Seeing then that society, literature, science, virtue, depend upon risks nobly taken, why is it that "Safetyfirst" still assails our eyes from innumerable posters along the public ways? It is, alas, because men who ought to be taking noble risks insist on taking ignoble ones. Whoever will save his life shall lose it, says Jesus. That is unequivocal and unqualified. The policy of withdrawal from conflict and danger is fatal. But it does not therefore follow that whosoever is willing to lose his life shall save it. You must lose it in a high enterprise to be sure of saving it. So Jesus inserts a qualification in this half of his well-known paradox. "Whosoever loseth his life for my sake and the gospels shall save it." It is only a man's ideal or his duty that can justify a great risk. To get into bed with a boy who has measles, as Mark Twain did, to sail in solitary daring across the Atlantic in a 22-foot catboat, to fly to the North Pole because no one has been there before, to overtake and pass a motor car on a curve you cannot see around—this is the kind of risk that makes safety-first posters popular and necessary.

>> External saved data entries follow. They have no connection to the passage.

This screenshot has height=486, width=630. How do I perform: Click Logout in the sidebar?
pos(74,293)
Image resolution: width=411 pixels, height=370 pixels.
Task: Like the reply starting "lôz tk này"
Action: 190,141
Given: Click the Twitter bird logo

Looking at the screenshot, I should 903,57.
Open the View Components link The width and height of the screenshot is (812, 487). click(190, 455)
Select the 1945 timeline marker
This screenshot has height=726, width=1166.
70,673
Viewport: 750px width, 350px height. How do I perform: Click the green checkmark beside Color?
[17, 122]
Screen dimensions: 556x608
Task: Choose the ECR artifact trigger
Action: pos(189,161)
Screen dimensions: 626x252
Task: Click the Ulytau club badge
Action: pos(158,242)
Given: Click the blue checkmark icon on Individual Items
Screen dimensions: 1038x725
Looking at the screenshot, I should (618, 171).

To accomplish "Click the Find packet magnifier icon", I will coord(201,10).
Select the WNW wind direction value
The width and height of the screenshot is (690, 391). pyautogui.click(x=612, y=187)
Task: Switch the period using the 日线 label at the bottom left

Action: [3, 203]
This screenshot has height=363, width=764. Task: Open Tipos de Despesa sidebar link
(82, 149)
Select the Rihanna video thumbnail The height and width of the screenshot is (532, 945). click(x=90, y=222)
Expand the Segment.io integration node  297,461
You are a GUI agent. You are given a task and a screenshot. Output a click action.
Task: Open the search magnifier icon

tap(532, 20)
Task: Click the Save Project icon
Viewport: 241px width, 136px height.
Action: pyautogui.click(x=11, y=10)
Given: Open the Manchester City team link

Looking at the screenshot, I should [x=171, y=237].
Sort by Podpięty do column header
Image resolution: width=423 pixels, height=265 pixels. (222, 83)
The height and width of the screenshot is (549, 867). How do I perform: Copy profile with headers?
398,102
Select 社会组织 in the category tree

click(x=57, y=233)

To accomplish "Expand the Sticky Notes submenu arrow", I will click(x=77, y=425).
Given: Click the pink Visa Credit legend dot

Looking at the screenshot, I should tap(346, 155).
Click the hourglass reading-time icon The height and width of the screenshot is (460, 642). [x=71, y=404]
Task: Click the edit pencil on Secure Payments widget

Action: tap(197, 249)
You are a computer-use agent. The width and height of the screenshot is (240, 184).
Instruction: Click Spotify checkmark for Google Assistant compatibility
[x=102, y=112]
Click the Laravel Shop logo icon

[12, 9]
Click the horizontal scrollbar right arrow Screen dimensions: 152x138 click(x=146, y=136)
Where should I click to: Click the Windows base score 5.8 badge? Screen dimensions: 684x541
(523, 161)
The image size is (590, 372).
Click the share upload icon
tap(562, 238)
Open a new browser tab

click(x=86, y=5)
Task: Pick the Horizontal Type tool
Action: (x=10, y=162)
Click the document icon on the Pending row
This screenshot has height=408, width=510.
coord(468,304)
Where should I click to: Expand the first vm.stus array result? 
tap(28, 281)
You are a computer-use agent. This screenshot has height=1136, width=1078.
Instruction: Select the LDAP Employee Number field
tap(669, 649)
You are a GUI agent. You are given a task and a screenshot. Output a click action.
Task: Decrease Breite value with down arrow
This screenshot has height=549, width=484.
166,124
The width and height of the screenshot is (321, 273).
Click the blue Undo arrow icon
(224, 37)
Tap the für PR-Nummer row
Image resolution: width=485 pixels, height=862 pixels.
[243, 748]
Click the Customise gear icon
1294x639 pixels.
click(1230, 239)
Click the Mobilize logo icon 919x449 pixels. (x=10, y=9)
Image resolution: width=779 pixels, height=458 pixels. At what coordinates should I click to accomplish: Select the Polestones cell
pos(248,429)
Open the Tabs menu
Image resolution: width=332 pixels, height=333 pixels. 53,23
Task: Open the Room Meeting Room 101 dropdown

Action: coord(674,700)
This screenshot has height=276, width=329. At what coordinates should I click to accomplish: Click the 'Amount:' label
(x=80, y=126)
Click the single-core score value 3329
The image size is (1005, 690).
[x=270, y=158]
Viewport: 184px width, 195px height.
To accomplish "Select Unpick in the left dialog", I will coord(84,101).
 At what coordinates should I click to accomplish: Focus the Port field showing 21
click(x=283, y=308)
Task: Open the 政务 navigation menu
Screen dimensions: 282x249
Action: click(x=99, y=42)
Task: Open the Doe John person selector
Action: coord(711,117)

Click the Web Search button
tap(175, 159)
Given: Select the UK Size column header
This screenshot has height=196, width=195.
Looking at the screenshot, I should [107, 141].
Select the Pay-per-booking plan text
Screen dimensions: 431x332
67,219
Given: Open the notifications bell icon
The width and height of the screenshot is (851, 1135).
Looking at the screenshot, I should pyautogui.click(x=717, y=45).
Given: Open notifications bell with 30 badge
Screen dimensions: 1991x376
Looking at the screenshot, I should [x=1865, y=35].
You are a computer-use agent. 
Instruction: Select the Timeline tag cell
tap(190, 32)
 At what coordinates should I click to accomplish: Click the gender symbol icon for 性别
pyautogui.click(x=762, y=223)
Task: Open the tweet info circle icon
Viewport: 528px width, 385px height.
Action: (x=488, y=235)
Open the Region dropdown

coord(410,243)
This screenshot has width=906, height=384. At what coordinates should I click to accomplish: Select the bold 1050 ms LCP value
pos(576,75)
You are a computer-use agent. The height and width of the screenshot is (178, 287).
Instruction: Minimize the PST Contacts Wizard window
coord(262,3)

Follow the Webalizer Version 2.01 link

I know of no better guide in this delicate matter than Pasteur. He refused to eat grapes without dipping them in his tumbler, in order to avoid the germs to which no duty called. But when cholera broke out in the city, he moved his desk to a room immediately above the cholera ward, that he might better investigate the germs whose dread secrets he had set himself to conquer. The philosophy of life that I am urging upon you by means of this parable and of human experience is not, Take any risk but Take the nobler risk. Some risk you must take. Even the adoption of the policy of safety-first is a risk. Seeing that life demands some risk, demand of yourself that you take the nobler one. Do not simply contemplate a risk; take it.